Not a Movie Snob - Steve Jobs

Posted on Friday, October 23, 2015 at 01:00 PM


Movie: Steve Jobs

"Hello (again)"

Steve Jobs

Movie Review by Griffintainment X CalgaryMovies.com

I make it my business as a consumer of entertainment not to dig into the personal lives of artists. I don't read gossip blogs, I don't watch entertainment news shows, which tend to focus more on celebrity shenanigans than anything else and I don't Wikipedia people so I can see a record of their arrests and lawsuits. I don't do these things because: a) a person's personal life, even a person in the public eye, is none of my business; and b) I just don't care. I don't care if someone's a jerk in real life. I don't care if they refuse to sign autographs, or they drink too much, or they cheat on their spouses. I don't know these people, in all likelihood I never will and if I only watch movies or listen to music made by people without flaws, well, I'll have a lot more free time on my hands than I do now.

And so it is with Steve Jobs. I appreciate the man, I appreciate what he's done for the world, his vision, his products. But I don't want to know about his life. I don't care if he was a slave driver to his staff, or if he was a bad father, or if he thought himself Jesus Christ, as many of his admirers did/do. So I went into Steve Jobs, the new biopic by director Danny Boyle and screenwriter Aaron Sorkin, not knowing what to expect. Will it be reverential, or will it be a smear? 

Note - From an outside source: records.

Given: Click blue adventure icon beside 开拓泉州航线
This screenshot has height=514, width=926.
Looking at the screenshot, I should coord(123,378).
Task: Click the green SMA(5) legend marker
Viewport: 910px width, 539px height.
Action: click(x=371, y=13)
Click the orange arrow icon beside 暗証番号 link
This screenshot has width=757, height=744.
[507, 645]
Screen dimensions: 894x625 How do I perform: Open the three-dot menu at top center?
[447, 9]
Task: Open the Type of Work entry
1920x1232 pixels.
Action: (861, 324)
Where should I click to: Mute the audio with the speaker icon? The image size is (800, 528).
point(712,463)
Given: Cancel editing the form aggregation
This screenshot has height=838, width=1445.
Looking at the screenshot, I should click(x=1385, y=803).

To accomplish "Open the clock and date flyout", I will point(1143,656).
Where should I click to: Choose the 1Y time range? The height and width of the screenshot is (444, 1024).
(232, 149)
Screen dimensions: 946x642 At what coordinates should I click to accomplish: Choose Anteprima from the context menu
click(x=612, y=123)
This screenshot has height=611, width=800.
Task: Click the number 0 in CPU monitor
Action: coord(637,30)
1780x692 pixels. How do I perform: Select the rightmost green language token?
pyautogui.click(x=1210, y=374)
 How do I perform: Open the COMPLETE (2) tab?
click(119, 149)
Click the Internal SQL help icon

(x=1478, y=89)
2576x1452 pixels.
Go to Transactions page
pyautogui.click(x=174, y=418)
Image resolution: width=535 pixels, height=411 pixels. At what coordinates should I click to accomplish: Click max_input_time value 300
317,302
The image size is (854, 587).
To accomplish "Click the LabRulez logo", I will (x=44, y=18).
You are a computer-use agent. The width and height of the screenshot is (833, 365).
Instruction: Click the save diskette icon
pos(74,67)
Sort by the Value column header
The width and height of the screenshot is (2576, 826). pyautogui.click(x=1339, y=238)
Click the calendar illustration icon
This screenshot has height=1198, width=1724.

As it turns out, it was both.

The movie takes place backstage at the unveilings of three of Jobs' personal computing breakthroughs (or what were meant to be breakthroughs), the original Macintosh computer, which bombed, Job' 'perfect cube' the NeXT, which bombed, and the 1998 release of the original iMac, which put Apple on its current course for world domination. As the clock to showtime counts down and the auditorium fills with hopeful computer nerds at each event, we follow Jobs around backstage as he tries to circumvent technical glitches, issues with his family and issues with his coworkers. There is also the odd flashback to important times in Jobs' ascension, like his being fired from Apple and he and Steve Wozniak arguing over whether their original Apple computer should have two ports or six. 

  

It's a strange narrative structure. In one way it feels brave, eschewing the typical three acts, confrontations and resolutions most movie's pace themselves around. In another way, it feels unfinished. This movie is two hours long, but I felt by the end like it had just started. That's due I suppose as much to the fact that it represents such a small chunk of such a long and impressive career, as to the filmmaking team and its talent in crafting compelling entertainment.

I think Aaron Sorkin is the best screenwriter in Hollywood. Whether in TV or film, his scripts are the smartest, sharpest, most well crafted of anyone putting pen to paper (whether that paper be organic or electronic). And director Danny Boyle is one of the most exciting in his field as well. I've loved his movies since Trainspotting, much of the rest of the world has loved his movies since Slumdog Millionaire. His films are always interesting, well made and unique. He doesn't repeat himself and he doesn't seem to worry about box office potential. But as well as Boyle does, Steve Jobs is really the Sorkin show at the end of the day, in much the same way that The Social Network was. In fact, this movie feels a hell of a lot like The Social Network in a number of ways, not least of all in the music by Daniel Pemberton, which at times sounds as if it's copying note for note the iconic Reznor/Ross Network score.

But Boyle still knocks it out of the park, and with Sorkin and Boyle as this movie's mommy and daddy, Steve Jobs was sure to be a beautiful baby. And it is. As far as the craft of making movies is concerned, this is one of the best films of the year. Credit due also to Michael Fassbender, who plays Jobs with a great deal of care and intensity, as well as Seth Rogan, who tackles a rare dramatic performance very comfortably, and Kate Winslet, Katherine Waterston, Michael Stuhlbarg and Jeff Daniels. A hell of a cast who do a hell of a job. If there was an Oscar for best ensemble, this would be a contender.

As I said, I don't know much about Steve Jobs. So I don't know how many liberties Sorkin took with the fact vs. fiction of this particular tale. From what I've heard, he took many liberties in favour of more dramatic pacing and snappy dialogue. If that is the case, then so be it. I didn't go to this movie to see a proper page to screen adaptation of Jobs' biography, I went to see a good movie. I saw a good movie, a really good movie. A movie that feels unfinished, like someone taking a hundred polaroids on a vacation and pulling out just three random photos from the pile and showing them to you. It would've been nice to see a few more photos to gain a better understanding of the vacation as a whole, but those three photos, my God, they are beautiful, aren't they?